The reply should hold only the lines below beginning at the one with "Screen dimensions: 1568x640" and ending at the one with "CSV list of", copied exactly, with every picture left out.

_Information provided:_
━━━━━━━━━━━━━━━━━━━━
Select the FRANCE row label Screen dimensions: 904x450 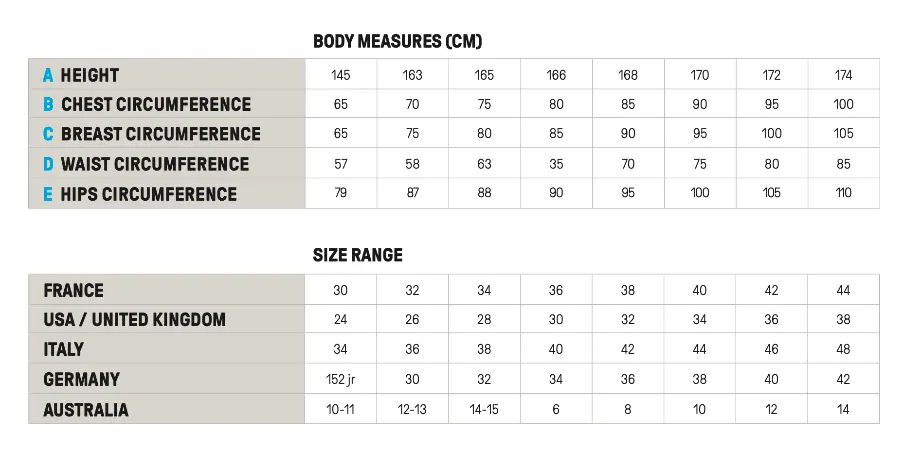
━━━━━━━━━━━━━━━━━━━━
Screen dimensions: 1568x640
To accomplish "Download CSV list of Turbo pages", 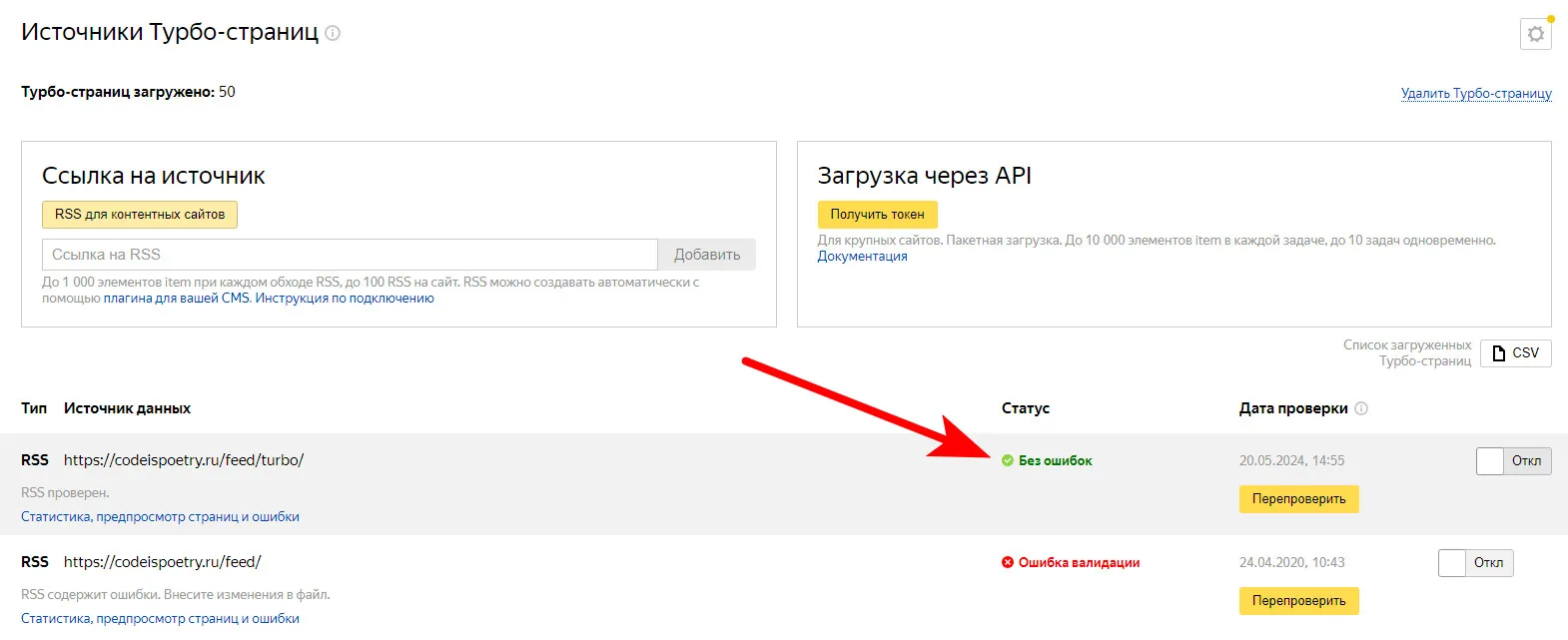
━━━━━━━━━━━━━━━━━━━━
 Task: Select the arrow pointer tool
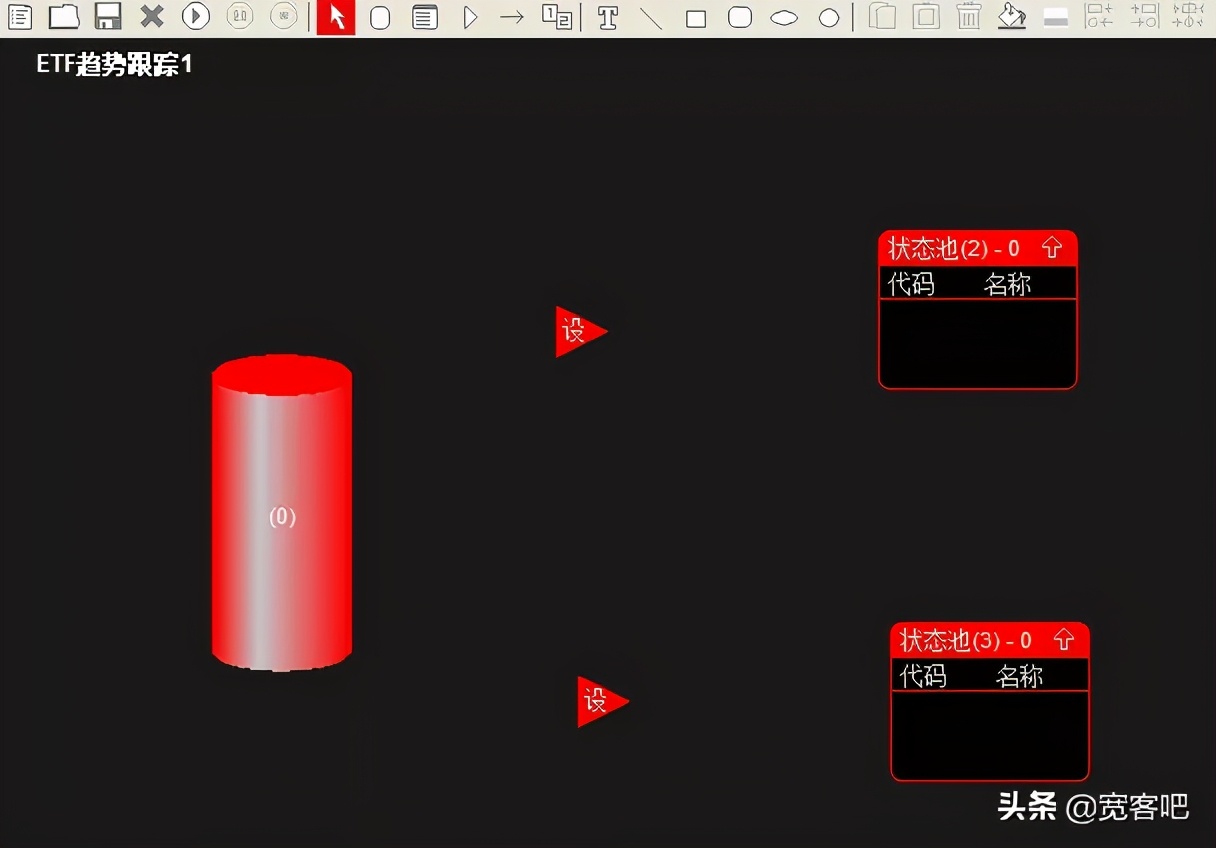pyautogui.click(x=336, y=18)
━━━━━━━━━━━━━━━━━━━━
_Reply to the task:_
Screen dimensions: 1568x640
To accomplish "Download CSV list of Turbo pages", 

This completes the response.